Hi, I'm trying to run Vdsm with Python 3, which exposes various Python 3
incompatibilities in Vdsm code. I'm currently semi-stuck on Vdsm
crashing very shortly after startup with:
Panic: Error initializing IRS
Traceback (most recent call last):
File "/usr/lib/python3.6/site-packages/vdsm/vdsmd.py", line 95, in
serve_clients
irs = Dispatcher(HSM())
File "/usr/lib/python3.6/site-packages/vdsm/storage/dispatcher.py", line 46,
in __init__
self._exposeFunctions(obj)
File "/usr/lib/python3.6/site-packages/vdsm/storage/dispatcher.py", line 56,
in _exposeFunctions
if hasattr(funcObj, _EXPORTED_ATTRIBUTE) and callable(funcObj):
File "/usr/lib/python3.6/site-packages/vdsm/storage/sp.py", line 85, in
__getattr__
raise se.StoragePoolNotConnected
vdsm.storage.exception.StoragePoolNotConnected: Storage pool not connected: ()
That wouldn't be a problem by itself, errors are expected in Python 3
experiments. However the problem is that this is often the *only* error
I receive.
I've found out that HSM() call spawns threads, which apparently don't
have chance to report their errors before the panic above kills Vdsm.
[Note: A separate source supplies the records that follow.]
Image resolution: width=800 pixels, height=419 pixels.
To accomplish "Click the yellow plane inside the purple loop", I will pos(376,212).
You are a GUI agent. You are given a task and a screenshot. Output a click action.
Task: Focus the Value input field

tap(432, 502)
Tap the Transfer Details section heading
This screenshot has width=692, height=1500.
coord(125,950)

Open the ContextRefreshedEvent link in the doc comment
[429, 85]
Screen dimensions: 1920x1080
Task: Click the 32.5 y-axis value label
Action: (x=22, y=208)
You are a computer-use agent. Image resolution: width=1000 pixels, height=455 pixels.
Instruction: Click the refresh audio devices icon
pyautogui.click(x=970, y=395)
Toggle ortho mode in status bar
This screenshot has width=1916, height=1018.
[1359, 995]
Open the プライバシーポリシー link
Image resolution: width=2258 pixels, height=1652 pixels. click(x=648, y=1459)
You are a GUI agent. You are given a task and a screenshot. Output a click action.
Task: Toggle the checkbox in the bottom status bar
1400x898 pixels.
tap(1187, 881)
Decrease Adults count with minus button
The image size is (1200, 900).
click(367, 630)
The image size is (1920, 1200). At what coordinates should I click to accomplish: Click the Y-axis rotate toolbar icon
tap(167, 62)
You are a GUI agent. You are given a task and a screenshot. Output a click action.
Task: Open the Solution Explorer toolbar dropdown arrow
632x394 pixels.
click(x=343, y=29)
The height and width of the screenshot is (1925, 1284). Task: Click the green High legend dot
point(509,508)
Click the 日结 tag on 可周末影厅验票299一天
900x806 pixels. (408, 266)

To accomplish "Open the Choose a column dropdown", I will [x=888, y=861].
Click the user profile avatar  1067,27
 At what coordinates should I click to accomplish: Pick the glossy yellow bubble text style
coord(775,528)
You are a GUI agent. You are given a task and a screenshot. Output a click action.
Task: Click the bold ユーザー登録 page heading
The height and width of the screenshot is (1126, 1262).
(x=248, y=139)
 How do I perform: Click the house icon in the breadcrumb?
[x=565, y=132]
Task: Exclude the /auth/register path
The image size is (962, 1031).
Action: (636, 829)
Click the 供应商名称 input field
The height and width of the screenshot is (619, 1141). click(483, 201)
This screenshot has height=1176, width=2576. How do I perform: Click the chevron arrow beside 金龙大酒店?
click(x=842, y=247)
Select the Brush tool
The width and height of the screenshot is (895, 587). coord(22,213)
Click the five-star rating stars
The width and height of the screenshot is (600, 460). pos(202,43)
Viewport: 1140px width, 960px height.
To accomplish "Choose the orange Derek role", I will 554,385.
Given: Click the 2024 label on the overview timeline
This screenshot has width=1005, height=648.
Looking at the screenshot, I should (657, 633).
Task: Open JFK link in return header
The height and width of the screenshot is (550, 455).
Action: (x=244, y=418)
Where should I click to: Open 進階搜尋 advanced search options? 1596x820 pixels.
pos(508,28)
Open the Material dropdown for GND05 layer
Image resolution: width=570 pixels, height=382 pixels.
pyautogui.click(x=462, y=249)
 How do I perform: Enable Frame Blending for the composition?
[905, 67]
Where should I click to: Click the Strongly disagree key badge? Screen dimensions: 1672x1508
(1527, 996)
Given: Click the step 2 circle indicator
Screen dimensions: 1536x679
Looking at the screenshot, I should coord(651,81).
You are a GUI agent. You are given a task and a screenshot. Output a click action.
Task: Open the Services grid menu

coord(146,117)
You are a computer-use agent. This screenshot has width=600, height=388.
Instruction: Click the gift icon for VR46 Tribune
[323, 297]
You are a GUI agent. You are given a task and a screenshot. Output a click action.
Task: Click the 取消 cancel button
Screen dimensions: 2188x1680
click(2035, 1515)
For instance, there was a string-byte mismatch in running iscsiadm
scanning commands. Only after I added time.sleep to the end of
HSM.__init__, I got an error + traceback from that and could see what's
wrong. That worries me a bit, because it might mean that if some
initialization external commands are not fast enough, Vdsm may not be
able to start.
After fixing some problems, I get the panic again, even with the sleep
at the end of HSM.__init__, and again without any other error. It's
difficult to proceed in such a situation -- any tips what to look at or
to look for are welcome.
FWIW, my vdsm.log now ends with
INFO (MainThread) [storage.check] Starting check service (check:91)
DEBUG (check/loop) [root] START thread <Thread(check/loop, started daemon
140180434425600)> (func=<bound method EventLoop.run_forever of <EventLoop
running=True closed=False at 0x140181096264704>>, args=(), kwargs={})
(concurrent:193)
INFO (check/loop) [storage.asyncevent] Starting <EventLoop running=True closed=False
at 0x140181096264704> (asyncevent:125)
DEBUG (hsm/init) [storage.SamplingMethod] Returning last result (misc:386)
DEBUG (hsm/init) [storage.SamplingMethod] Trying to enter sampling method
(vdsm.storage.hba.<function rescan at 0x7f7e7a597e18>) (misc:376)
DEBUG (hsm/init) [storage.SamplingMethod] Got in to sampling method (misc:379)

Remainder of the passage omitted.